Before I left Turbulent back in 2018, I had started to become vocal about the pitfalls of using ORMs for any project more complex than simple blog. I had started to develop this notion that as project complexity increases, the time saved by using an ORM would go down, until a point where using an ORM actually makes you lose time rather than save time.
At Audiokinetic, I recently started an internal project that tapped into my old reflexes as a backend web developer. Being in charge of choosing the tech stack, I had two main concerns guiding me:
- a non-trivial amount of C# code from a previous project must be re-used
- it must be easy for new developers to hop onto the project and familiarize themselves with it
Given those two requirements, I decided to go with a very vanilla tech stack: ASP.NET Core 6 for the server, and React/Redux for the client. Data would be stored in PostgreSQL, and we would use Entity Framework for bridging the .NET app with that. While I did remember my negative feelings toward ORMs, I theorized that perhaps I was unjustly projecting the drawbacks of the PHP ORMs to ORMs in general. Perhaps a “production-grade” ORM developed by a major player would change my mind.

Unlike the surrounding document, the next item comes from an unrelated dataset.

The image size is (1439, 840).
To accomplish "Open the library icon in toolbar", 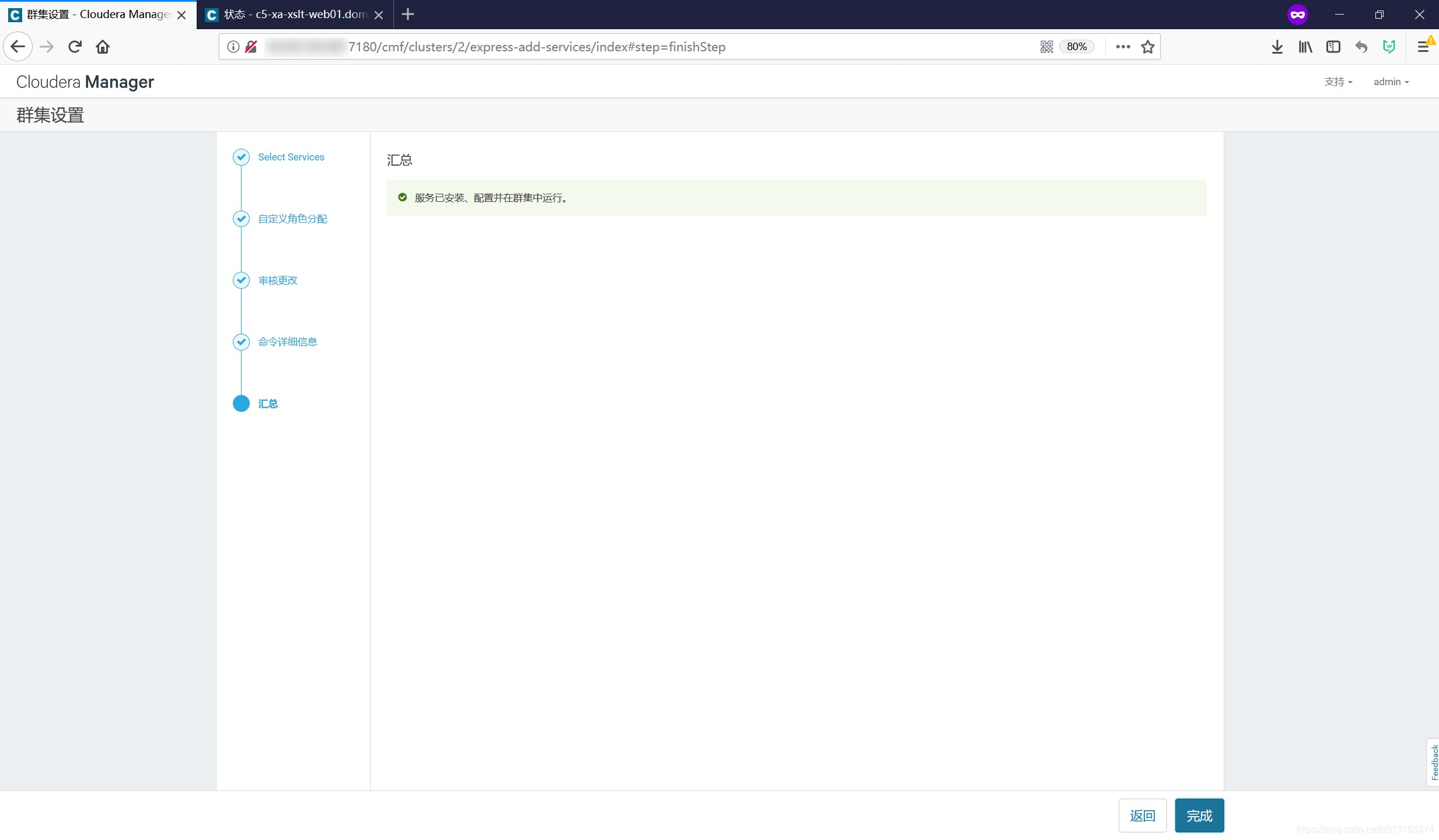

Boy, was I wrong! I regret nothing about the above tech stack EXCEPT the Entity Framework bridge. Let’s go over why.
ORMs couple all your code to the database schema
In an MVC or MVVM architecture, you’ll end up with a lot of different modules that operate on data stored in the database. When you use an ORM, the data model classes have dual roles:
- They represent the relational database schema as object-oriented structures
- They act as the main data representation for your application modules.
This dual role results in your modules being coupled to the database schema. Want to change a relationship from one-to-many to many-to-many due to changing requirements? Gotta update all your modules using those entities. Want to break out a set of members into a separate table? Have fun going through all modules again!
This is often encapsulated in code that looks like this:
var listOfEntities = myORM->FindAllX(...);
var entityProcessor = DI->GetService<EntityProcessor>();
var result = entityProcessor->Process(listOfEntities);
EntityProcessor here is coupled to the database schema. There’s an entire generation of programmers raised on the MVC architecture that just don’t know this coupling is bad; it’s just a fact of life. And it doesn’t stop at the server-side either. APIs are going to return JSON representations of your ORM data model, which means all consumers of the API on the client-side are also coupled to the database schema!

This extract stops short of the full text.